### AVAILABLE RECORDS
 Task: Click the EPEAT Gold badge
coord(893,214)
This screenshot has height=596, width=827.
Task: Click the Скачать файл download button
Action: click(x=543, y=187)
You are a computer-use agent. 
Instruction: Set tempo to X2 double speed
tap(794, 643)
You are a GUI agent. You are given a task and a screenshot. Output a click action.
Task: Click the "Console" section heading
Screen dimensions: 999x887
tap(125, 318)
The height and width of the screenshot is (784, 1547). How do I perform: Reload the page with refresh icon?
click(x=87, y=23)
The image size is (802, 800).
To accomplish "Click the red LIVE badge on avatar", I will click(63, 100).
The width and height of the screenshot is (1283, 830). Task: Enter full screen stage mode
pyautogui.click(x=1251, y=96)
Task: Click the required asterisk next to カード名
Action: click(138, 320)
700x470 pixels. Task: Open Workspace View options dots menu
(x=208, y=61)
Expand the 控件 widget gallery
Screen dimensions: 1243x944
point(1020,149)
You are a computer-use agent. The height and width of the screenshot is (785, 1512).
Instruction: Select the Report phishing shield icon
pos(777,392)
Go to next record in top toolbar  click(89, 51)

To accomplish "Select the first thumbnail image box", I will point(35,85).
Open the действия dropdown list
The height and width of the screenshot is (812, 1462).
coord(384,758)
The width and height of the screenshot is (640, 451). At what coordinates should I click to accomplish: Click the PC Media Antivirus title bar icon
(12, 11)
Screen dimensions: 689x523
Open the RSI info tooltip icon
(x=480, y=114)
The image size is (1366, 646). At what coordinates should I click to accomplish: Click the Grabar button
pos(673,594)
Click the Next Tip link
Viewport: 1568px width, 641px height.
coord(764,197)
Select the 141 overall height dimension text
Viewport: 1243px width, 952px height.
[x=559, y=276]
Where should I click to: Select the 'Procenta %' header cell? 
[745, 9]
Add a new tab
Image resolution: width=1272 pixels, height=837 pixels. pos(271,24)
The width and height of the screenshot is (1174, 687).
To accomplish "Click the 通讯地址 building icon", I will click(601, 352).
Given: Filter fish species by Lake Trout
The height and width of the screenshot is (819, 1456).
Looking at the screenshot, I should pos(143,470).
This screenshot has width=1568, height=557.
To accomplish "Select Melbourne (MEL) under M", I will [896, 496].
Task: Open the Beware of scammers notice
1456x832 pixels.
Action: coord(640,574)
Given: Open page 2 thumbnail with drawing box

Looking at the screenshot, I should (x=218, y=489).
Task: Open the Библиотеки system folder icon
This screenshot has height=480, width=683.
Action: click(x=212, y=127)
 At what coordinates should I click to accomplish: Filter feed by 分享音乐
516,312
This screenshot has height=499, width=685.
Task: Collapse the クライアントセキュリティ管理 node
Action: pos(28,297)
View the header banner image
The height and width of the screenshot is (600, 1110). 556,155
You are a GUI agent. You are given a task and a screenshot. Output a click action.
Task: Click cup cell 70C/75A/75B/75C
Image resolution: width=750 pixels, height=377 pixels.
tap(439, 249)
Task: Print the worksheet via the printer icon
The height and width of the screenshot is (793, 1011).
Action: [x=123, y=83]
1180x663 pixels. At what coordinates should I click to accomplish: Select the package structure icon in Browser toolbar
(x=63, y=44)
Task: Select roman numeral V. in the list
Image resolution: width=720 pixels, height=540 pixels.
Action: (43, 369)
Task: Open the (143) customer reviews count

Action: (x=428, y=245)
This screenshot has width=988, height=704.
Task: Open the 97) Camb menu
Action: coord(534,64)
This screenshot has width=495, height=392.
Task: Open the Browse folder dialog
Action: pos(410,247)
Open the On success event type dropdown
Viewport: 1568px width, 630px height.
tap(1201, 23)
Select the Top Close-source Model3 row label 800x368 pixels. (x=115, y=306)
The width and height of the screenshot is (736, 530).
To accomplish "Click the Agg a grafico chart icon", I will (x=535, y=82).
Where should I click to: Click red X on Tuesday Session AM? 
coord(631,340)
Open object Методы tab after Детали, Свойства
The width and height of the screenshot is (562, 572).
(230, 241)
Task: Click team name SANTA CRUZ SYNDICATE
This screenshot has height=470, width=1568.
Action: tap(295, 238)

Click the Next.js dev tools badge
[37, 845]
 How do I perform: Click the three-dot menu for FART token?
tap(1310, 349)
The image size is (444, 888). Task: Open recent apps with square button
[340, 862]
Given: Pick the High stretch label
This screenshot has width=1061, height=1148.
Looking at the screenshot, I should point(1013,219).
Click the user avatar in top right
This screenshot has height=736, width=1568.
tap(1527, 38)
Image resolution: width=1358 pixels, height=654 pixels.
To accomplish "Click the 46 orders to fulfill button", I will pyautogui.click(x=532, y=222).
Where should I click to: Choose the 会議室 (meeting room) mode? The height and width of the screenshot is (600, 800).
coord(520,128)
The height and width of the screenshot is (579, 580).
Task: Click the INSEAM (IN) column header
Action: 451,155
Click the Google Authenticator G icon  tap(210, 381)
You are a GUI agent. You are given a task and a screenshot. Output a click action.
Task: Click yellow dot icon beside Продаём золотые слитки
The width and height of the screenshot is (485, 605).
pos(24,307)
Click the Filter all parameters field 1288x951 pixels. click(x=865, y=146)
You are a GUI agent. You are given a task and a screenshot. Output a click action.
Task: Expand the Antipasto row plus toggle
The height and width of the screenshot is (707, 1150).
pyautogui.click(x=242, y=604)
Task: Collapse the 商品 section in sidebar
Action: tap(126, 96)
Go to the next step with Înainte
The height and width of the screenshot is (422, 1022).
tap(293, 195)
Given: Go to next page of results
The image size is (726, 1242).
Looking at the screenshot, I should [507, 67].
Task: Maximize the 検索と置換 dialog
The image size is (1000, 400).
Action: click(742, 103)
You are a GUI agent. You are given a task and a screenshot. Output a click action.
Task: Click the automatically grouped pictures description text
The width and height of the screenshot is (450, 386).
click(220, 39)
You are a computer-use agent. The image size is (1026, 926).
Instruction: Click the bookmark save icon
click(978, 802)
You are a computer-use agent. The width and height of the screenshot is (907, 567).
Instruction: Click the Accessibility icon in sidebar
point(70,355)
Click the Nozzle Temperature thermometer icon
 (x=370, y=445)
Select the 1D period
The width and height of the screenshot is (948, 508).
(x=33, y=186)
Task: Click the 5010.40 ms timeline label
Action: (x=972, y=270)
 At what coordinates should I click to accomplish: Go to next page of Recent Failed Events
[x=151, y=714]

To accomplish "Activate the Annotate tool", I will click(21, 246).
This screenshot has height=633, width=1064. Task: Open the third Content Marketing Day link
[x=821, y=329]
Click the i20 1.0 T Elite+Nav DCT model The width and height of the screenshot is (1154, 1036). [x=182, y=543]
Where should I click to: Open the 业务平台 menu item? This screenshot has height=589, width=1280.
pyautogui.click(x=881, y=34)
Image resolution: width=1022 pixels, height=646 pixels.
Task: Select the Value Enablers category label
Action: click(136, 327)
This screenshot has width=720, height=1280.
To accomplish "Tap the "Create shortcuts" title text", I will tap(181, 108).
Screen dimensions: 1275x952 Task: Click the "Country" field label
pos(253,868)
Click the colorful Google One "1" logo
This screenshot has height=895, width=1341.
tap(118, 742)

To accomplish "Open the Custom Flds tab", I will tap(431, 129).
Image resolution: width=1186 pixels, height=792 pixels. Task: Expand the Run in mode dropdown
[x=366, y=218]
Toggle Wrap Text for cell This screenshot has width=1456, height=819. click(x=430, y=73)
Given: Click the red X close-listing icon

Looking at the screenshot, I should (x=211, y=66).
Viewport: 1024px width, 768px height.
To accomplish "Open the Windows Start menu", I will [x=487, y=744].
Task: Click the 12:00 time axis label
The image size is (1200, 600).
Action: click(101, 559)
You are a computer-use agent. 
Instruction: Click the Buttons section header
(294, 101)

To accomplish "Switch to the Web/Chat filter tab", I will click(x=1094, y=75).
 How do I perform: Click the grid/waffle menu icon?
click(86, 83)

### WORK REQUIRED
Copy out all lines of the material containing the word "will".

### ANSWER BELOW
To accomplish "Click the red LIVE badge on avatar", I will click(63, 100).
To accomplish "Select the first thumbnail image box", I will point(35,85).
To accomplish "Click the 通讯地址 building icon", I will click(601, 352).
To accomplish "Select Melbourne (MEL) under M", I will [896, 496].
To accomplish "Click the Agg a grafico chart icon", I will (x=535, y=82).
To accomplish "Click the 46 orders to fulfill button", I will pyautogui.click(x=532, y=222).
To accomplish "Activate the Annotate tool", I will click(21, 246).
To accomplish "Tap the "Create shortcuts" title text", I will tap(181, 108).
To accomplish "Open the Custom Flds tab", I will tap(431, 129).
To accomplish "Open the Windows Start menu", I will [x=487, y=744].
To accomplish "Switch to the Web/Chat filter tab", I will click(x=1094, y=75).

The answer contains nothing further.